Así, encontramos las distintas variedades de lechuga, además de papas, cebollas, pimientos, zanahorias, tomates, camotes, calabazas, naranjas, mandarinas, manzanas a los mismos precios, o al menos debería reflejarse esta situación en exhibidores en verdulerías.
Mientras que en otros casos, se registraron algunas bajas, por ejemplo en la acelga. El fardo que contiene 10 atados cuesta $20 menos, consiguiéndose en $50.

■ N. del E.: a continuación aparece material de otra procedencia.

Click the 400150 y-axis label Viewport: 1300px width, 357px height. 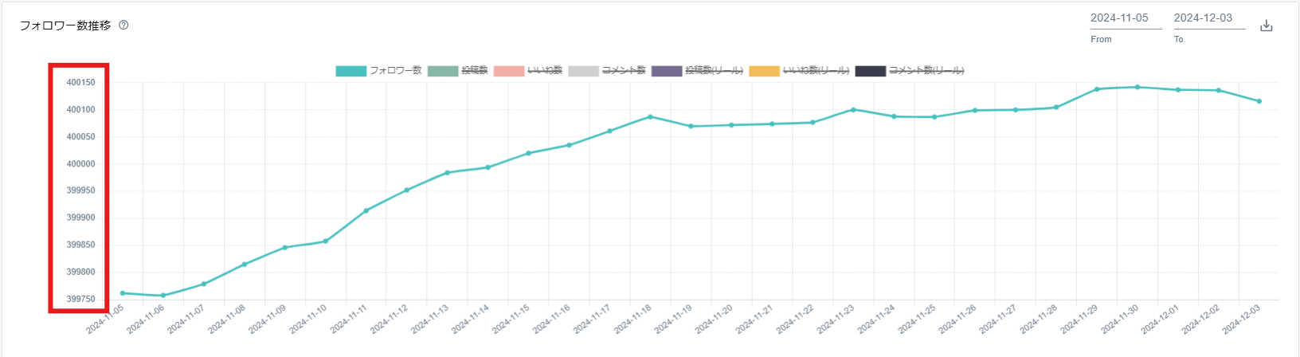click(x=80, y=83)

La caja de berenjenas que pesa alrededor de 14 kilos, bajó alrededor de $100 en los mercados de concentración, por lo que en las etiquetas a las que acceden consumidores minoristas debería notarse. El zuccini y el zapallo redondo siguieron los mismos pasos, y las frutillas que empiezan a asomar en mayor cantidad, hicieron bajar el precio de la caja en $120, aproximadamente.
Un sector que se sigue hundiendo
Omar Carrasco, titular de la UFHA región Cuyo, describió la problemática por la que atraviesan los productores y enciende la alarma en torno al futuro, algo que se viene diciendo desde hace varios meses pero que aun no encuentra una solución de fondo.

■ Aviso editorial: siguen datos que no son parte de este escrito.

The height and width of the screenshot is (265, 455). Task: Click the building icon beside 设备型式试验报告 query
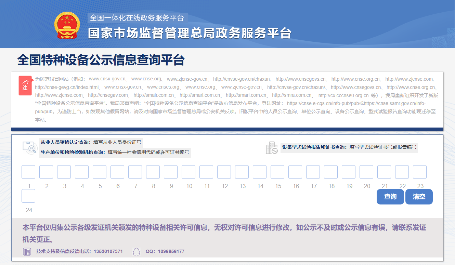(x=272, y=147)
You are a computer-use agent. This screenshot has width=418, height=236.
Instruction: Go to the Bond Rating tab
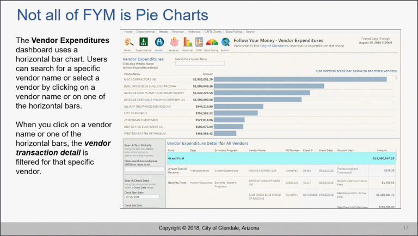(x=235, y=32)
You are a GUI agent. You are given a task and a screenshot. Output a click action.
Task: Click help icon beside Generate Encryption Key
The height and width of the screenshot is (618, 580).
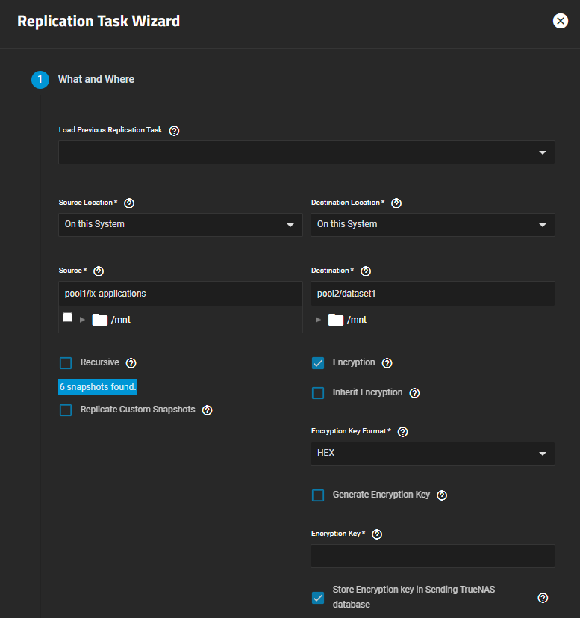pyautogui.click(x=441, y=495)
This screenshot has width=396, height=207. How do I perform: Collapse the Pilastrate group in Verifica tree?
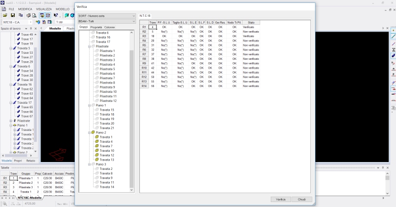[x=89, y=46]
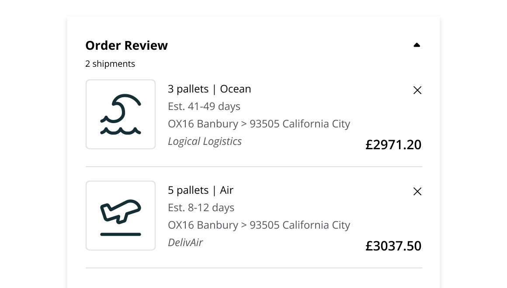The height and width of the screenshot is (288, 507).
Task: Click the 2 shipments count text
Action: point(110,64)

- La mayoría de los productos frutihorticolas no han podido ajustar su precio por la inflación o por la devaluacion los mismos se ajustan por oferta y demanda del momento "no teniendo alternativas como el caso de la banana, kiwi, palta que son importadas".

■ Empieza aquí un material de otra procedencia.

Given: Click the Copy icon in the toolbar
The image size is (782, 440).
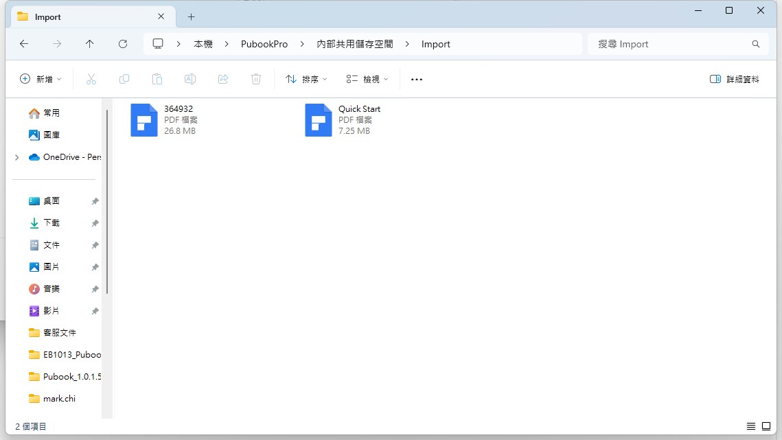Looking at the screenshot, I should click(124, 79).
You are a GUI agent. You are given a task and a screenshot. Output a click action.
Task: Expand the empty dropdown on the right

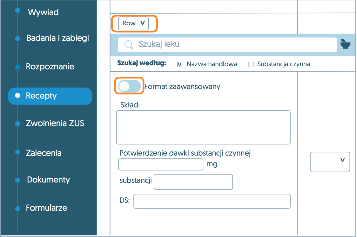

- La tarifa eléctrica que "cualquier gobierno de turno tiene para las economías regionales que sacan agua subterránea, debería tener una tarifa especial".
- Los agroquímicos no dan plazo de pagos y "si te dan no se sabe cuanto va a salir ya que los ajustan con dólares o ajustan con interéses exagerados". Sería importante que el gobierno pida precios referenciales o que haya líneas de productos llamados básicos o cuidados para la producción.
- Las bodegas están pagando "como quieren", sin ajustes por inflación y a 6 meses, emitiendo pagos para febrero y marzo de 2019, "osea un año después de entregada la uva".
- A esto se suma todos "los impuestos vencidos que estamos tributando con actualización e intereses punitorios resarcitorios y honorarios de abogados". Con este panorama es siniestro seguir produciendo.